Saved data entries:

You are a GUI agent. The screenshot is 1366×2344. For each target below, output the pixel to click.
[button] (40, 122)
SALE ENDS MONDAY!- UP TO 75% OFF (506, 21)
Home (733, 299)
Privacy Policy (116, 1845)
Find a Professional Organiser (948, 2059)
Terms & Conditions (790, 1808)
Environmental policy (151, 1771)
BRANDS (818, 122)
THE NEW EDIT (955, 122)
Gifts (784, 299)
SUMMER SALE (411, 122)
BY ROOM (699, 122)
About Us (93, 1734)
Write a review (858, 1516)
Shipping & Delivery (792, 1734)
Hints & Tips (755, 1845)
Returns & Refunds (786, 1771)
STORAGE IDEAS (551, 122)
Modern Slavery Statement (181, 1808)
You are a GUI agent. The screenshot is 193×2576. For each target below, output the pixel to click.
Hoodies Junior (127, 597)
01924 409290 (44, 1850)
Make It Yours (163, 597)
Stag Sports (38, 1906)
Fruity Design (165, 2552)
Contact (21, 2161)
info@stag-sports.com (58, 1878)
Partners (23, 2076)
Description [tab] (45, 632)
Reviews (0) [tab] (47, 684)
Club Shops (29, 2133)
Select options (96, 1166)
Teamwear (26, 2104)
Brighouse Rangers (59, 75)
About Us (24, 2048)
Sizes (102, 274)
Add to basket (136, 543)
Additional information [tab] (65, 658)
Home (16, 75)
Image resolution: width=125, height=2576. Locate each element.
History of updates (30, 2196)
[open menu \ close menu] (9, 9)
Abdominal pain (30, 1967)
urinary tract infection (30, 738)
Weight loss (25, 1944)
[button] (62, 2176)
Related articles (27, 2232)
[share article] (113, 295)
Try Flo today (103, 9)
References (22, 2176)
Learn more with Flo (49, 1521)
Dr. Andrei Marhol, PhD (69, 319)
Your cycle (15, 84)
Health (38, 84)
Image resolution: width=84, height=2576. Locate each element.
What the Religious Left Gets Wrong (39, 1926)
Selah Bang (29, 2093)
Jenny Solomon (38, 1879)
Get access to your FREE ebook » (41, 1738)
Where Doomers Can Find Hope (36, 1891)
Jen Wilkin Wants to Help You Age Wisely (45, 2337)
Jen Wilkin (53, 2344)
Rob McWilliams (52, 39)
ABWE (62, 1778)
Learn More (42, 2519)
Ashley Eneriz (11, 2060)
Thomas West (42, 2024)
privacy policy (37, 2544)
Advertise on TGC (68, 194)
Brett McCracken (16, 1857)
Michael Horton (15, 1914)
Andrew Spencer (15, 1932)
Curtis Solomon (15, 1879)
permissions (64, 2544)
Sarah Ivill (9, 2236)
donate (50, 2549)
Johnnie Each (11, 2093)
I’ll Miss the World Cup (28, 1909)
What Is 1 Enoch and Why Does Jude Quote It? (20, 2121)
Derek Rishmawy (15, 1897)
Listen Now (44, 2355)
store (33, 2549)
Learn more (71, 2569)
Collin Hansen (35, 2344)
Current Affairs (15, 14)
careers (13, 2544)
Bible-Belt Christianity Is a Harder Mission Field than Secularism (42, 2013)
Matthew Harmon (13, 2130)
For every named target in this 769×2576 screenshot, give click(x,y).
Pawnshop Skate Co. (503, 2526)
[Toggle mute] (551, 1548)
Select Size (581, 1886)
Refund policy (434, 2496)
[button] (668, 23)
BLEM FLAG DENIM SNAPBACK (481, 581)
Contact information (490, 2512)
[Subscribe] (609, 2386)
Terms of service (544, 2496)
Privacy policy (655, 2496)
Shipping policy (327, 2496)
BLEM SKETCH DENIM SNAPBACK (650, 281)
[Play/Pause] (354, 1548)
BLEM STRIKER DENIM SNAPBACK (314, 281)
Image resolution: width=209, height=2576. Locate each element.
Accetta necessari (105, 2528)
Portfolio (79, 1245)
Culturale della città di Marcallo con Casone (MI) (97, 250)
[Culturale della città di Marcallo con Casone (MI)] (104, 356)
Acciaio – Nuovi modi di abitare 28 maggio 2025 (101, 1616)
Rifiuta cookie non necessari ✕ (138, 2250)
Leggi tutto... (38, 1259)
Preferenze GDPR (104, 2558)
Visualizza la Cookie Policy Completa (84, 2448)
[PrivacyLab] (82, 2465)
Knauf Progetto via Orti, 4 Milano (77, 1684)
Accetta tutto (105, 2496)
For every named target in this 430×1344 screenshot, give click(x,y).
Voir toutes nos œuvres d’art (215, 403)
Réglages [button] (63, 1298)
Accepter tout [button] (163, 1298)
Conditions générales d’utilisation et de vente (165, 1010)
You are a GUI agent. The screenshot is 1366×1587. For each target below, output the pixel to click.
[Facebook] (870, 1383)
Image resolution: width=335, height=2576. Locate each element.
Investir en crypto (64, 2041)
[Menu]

> _Task brief_
From the entries above, give again exactly the lines running from the line with "SUMMER SALE (411, 122)" to the line with "Make It Yours (163, 597)"; include both of those lines.

> _Answer area_
SUMMER SALE (411, 122)
BY ROOM (699, 122)
About Us (93, 1734)
Write a review (858, 1516)
Shipping & Delivery (792, 1734)
Hints & Tips (755, 1845)
Returns & Refunds (786, 1771)
STORAGE IDEAS (551, 122)
Modern Slavery Statement (181, 1808)
You are a GUI agent. The screenshot is 193×2576. For each target below, output the pixel to click.
Hoodies Junior (127, 597)
01924 409290 (44, 1850)
Make It Yours (163, 597)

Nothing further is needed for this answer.